Task requirements = Every record shown below is to be output exactly.

Dataset entries =
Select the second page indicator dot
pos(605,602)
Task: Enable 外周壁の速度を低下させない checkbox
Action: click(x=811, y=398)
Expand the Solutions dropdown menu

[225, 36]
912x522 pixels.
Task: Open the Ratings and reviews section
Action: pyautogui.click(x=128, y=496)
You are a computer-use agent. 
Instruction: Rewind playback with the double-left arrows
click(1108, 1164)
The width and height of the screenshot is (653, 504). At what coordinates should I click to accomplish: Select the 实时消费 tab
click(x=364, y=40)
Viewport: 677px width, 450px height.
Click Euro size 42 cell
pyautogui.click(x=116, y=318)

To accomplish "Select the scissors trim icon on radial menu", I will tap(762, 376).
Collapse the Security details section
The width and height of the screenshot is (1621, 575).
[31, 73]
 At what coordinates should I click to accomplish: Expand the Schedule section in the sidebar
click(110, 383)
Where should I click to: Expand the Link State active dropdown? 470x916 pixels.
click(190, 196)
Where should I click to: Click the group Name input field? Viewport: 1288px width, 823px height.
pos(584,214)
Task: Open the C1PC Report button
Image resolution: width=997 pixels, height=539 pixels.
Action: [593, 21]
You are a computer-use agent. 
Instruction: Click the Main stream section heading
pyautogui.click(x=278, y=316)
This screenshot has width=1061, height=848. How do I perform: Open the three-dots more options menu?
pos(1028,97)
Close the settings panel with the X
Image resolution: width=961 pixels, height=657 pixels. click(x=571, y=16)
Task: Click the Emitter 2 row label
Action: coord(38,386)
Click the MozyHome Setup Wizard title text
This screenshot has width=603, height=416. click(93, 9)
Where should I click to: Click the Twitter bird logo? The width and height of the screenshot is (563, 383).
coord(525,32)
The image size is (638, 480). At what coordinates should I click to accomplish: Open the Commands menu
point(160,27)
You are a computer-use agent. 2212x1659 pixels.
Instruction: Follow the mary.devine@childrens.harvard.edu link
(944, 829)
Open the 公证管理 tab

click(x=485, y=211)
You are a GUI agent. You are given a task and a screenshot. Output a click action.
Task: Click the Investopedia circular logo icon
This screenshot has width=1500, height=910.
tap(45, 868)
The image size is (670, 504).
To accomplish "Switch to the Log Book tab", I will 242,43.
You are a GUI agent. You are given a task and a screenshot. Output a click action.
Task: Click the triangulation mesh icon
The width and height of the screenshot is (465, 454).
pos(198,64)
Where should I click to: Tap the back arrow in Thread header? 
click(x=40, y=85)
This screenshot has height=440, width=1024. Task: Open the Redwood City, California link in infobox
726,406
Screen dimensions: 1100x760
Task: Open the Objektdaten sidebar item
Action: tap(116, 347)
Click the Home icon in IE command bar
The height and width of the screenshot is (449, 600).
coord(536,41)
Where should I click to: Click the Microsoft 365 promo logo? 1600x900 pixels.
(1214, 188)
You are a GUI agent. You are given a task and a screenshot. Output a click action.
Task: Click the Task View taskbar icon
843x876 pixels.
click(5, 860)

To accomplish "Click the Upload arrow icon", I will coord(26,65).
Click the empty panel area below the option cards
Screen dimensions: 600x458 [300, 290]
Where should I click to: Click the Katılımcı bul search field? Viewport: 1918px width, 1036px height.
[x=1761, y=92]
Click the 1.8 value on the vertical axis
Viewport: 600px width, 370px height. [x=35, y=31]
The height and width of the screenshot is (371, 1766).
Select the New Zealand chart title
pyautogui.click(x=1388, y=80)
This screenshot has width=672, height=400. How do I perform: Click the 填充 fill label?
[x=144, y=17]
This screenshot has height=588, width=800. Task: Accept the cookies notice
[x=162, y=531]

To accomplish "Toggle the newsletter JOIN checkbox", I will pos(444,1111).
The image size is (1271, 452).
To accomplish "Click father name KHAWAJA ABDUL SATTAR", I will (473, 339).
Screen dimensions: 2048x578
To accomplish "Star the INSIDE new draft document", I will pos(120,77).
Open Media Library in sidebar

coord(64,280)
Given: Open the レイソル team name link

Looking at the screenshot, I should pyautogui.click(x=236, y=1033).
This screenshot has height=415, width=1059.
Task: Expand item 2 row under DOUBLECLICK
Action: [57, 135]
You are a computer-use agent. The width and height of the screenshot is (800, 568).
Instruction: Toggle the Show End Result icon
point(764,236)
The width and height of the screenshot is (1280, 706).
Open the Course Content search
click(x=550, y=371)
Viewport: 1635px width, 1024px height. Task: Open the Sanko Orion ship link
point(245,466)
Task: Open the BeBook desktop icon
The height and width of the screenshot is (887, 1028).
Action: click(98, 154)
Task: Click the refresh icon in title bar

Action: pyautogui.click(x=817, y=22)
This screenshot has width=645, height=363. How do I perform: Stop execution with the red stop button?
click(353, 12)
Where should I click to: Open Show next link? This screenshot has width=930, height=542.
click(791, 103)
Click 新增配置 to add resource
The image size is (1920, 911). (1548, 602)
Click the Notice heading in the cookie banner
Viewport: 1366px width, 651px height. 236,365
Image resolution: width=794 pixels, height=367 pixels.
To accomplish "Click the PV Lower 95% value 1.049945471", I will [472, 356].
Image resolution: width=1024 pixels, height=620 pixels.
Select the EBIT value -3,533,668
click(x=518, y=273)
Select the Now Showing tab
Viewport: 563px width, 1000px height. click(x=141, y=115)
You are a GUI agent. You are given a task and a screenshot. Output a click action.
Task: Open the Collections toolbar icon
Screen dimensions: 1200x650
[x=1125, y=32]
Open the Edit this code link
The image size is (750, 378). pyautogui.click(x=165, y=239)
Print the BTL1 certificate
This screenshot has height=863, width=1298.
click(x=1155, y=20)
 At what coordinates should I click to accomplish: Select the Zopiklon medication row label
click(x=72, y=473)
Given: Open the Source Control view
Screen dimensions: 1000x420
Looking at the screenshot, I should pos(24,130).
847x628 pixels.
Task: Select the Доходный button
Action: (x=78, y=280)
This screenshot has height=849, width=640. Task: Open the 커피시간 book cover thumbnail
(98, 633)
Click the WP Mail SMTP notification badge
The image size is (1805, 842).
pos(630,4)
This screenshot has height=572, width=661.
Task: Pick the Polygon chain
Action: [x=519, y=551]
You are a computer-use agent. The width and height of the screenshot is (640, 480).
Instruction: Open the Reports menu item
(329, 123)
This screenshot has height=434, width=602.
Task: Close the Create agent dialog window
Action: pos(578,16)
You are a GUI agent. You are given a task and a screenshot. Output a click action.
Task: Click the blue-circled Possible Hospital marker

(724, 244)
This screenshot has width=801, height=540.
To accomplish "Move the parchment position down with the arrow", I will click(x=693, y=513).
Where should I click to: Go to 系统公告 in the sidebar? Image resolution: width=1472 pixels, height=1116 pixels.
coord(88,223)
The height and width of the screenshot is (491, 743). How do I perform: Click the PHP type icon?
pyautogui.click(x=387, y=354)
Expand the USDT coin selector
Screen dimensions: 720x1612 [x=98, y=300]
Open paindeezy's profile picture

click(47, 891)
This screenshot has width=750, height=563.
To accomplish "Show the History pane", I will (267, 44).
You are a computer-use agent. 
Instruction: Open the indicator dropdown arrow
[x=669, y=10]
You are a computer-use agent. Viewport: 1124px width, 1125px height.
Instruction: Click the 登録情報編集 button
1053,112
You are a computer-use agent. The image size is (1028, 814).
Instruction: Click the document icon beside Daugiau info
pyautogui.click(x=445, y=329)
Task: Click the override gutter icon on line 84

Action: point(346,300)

Finished exercise =
Select the second page indicator dot
pos(605,602)
Task: Enable 外周壁の速度を低下させない checkbox
Action: click(x=811, y=398)
Expand the Solutions dropdown menu

[225, 36]
912x522 pixels.
Task: Open the Ratings and reviews section
Action: pyautogui.click(x=128, y=496)
You are a computer-use agent. 
Instruction: Rewind playback with the double-left arrows
click(1108, 1164)
The width and height of the screenshot is (653, 504). At what coordinates should I click to accomplish: Select the 实时消费 tab
click(x=364, y=40)
Viewport: 677px width, 450px height.
Click Euro size 42 cell
pyautogui.click(x=116, y=318)

To accomplish "Select the scissors trim icon on radial menu", I will tap(762, 376).
Collapse the Security details section
The width and height of the screenshot is (1621, 575).
[31, 73]
 At what coordinates should I click to accomplish: Expand the Schedule section in the sidebar
click(110, 383)
Where should I click to: Expand the Link State active dropdown? 470x916 pixels.
click(190, 196)
Where should I click to: Click the group Name input field? Viewport: 1288px width, 823px height.
pos(584,214)
Task: Open the C1PC Report button
Image resolution: width=997 pixels, height=539 pixels.
Action: [593, 21]
You are a computer-use agent. 
Instruction: Click the Main stream section heading
pyautogui.click(x=278, y=316)
This screenshot has width=1061, height=848. How do I perform: Open the three-dots more options menu?
pos(1028,97)
Close the settings panel with the X
Image resolution: width=961 pixels, height=657 pixels. click(x=571, y=16)
Task: Click the Emitter 2 row label
Action: coord(38,386)
Click the MozyHome Setup Wizard title text
This screenshot has width=603, height=416. click(93, 9)
Where should I click to: Click the Twitter bird logo? The width and height of the screenshot is (563, 383).
coord(525,32)
The image size is (638, 480). At what coordinates should I click to accomplish: Open the Commands menu
point(160,27)
You are a computer-use agent. 2212x1659 pixels.
Instruction: Follow the mary.devine@childrens.harvard.edu link
(944, 829)
Open the 公证管理 tab

click(x=485, y=211)
You are a GUI agent. You are given a task and a screenshot. Output a click action.
Task: Click the Investopedia circular logo icon
This screenshot has width=1500, height=910.
tap(45, 868)
The image size is (670, 504).
To accomplish "Switch to the Log Book tab", I will 242,43.
You are a GUI agent. You are given a task and a screenshot. Output a click action.
Task: Click the triangulation mesh icon
The width and height of the screenshot is (465, 454).
pos(198,64)
Where should I click to: Tap the back arrow in Thread header? 
click(x=40, y=85)
This screenshot has height=440, width=1024. Task: Open the Redwood City, California link in infobox
726,406
Screen dimensions: 1100x760
Task: Open the Objektdaten sidebar item
Action: tap(116, 347)
Click the Home icon in IE command bar
The height and width of the screenshot is (449, 600).
coord(536,41)
Where should I click to: Click the Microsoft 365 promo logo? 1600x900 pixels.
(1214, 188)
You are a GUI agent. You are given a task and a screenshot. Output a click action.
Task: Click the Task View taskbar icon
843x876 pixels.
click(5, 860)

To accomplish "Click the Upload arrow icon", I will coord(26,65).
Click the empty panel area below the option cards
Screen dimensions: 600x458 [300, 290]
Where should I click to: Click the Katılımcı bul search field? Viewport: 1918px width, 1036px height.
[x=1761, y=92]
Click the 1.8 value on the vertical axis
Viewport: 600px width, 370px height. [x=35, y=31]
The height and width of the screenshot is (371, 1766).
Select the New Zealand chart title
pyautogui.click(x=1388, y=80)
This screenshot has width=672, height=400. How do I perform: Click the 填充 fill label?
[x=144, y=17]
This screenshot has height=588, width=800. Task: Accept the cookies notice
[x=162, y=531]

To accomplish "Toggle the newsletter JOIN checkbox", I will pos(444,1111).
The image size is (1271, 452).
To accomplish "Click father name KHAWAJA ABDUL SATTAR", I will (473, 339).
Screen dimensions: 2048x578
To accomplish "Star the INSIDE new draft document", I will pos(120,77).
Open Media Library in sidebar

coord(64,280)
Given: Open the レイソル team name link

Looking at the screenshot, I should pyautogui.click(x=236, y=1033).
This screenshot has height=415, width=1059.
Task: Expand item 2 row under DOUBLECLICK
Action: [57, 135]
You are a computer-use agent. The width and height of the screenshot is (800, 568).
Instruction: Toggle the Show End Result icon
point(764,236)
The width and height of the screenshot is (1280, 706).
Open the Course Content search
click(x=550, y=371)
Viewport: 1635px width, 1024px height. Task: Open the Sanko Orion ship link
point(245,466)
Task: Open the BeBook desktop icon
The height and width of the screenshot is (887, 1028).
Action: click(98, 154)
Task: Click the refresh icon in title bar

Action: pyautogui.click(x=817, y=22)
This screenshot has width=645, height=363. How do I perform: Stop execution with the red stop button?
click(353, 12)
Where should I click to: Open Show next link? This screenshot has width=930, height=542.
click(791, 103)
Click 新增配置 to add resource
The image size is (1920, 911). (1548, 602)
Click the Notice heading in the cookie banner
Viewport: 1366px width, 651px height. 236,365
Image resolution: width=794 pixels, height=367 pixels.
To accomplish "Click the PV Lower 95% value 1.049945471", I will [472, 356].
Image resolution: width=1024 pixels, height=620 pixels.
Select the EBIT value -3,533,668
click(x=518, y=273)
Select the Now Showing tab
Viewport: 563px width, 1000px height. click(x=141, y=115)
You are a GUI agent. You are given a task and a screenshot. Output a click action.
Task: Open the Collections toolbar icon
Screen dimensions: 1200x650
[x=1125, y=32]
Open the Edit this code link
The image size is (750, 378). pyautogui.click(x=165, y=239)
Print the BTL1 certificate
This screenshot has height=863, width=1298.
click(x=1155, y=20)
 At what coordinates should I click to accomplish: Select the Zopiklon medication row label
click(x=72, y=473)
Given: Open the Source Control view
Screen dimensions: 1000x420
Looking at the screenshot, I should pos(24,130).
847x628 pixels.
Task: Select the Доходный button
Action: (x=78, y=280)
This screenshot has height=849, width=640. Task: Open the 커피시간 book cover thumbnail
(98, 633)
Click the WP Mail SMTP notification badge
The image size is (1805, 842).
pos(630,4)
This screenshot has height=572, width=661.
Task: Pick the Polygon chain
Action: [x=519, y=551]
You are a computer-use agent. The width and height of the screenshot is (640, 480).
Instruction: Open the Reports menu item
(329, 123)
This screenshot has height=434, width=602.
Task: Close the Create agent dialog window
Action: pos(578,16)
You are a GUI agent. You are given a task and a screenshot. Output a click action.
Task: Click the blue-circled Possible Hospital marker

(724, 244)
This screenshot has width=801, height=540.
To accomplish "Move the parchment position down with the arrow", I will click(x=693, y=513).
Where should I click to: Go to 系统公告 in the sidebar? Image resolution: width=1472 pixels, height=1116 pixels.
coord(88,223)
The height and width of the screenshot is (491, 743). How do I perform: Click the PHP type icon?
pyautogui.click(x=387, y=354)
Expand the USDT coin selector
Screen dimensions: 720x1612 [x=98, y=300]
Open paindeezy's profile picture

click(47, 891)
This screenshot has width=750, height=563.
To accomplish "Show the History pane", I will (267, 44).
You are a computer-use agent. 
Instruction: Open the indicator dropdown arrow
[x=669, y=10]
You are a computer-use agent. Viewport: 1124px width, 1125px height.
Instruction: Click the 登録情報編集 button
1053,112
You are a computer-use agent. The image size is (1028, 814).
Instruction: Click the document icon beside Daugiau info
pyautogui.click(x=445, y=329)
Task: Click the override gutter icon on line 84

Action: point(346,300)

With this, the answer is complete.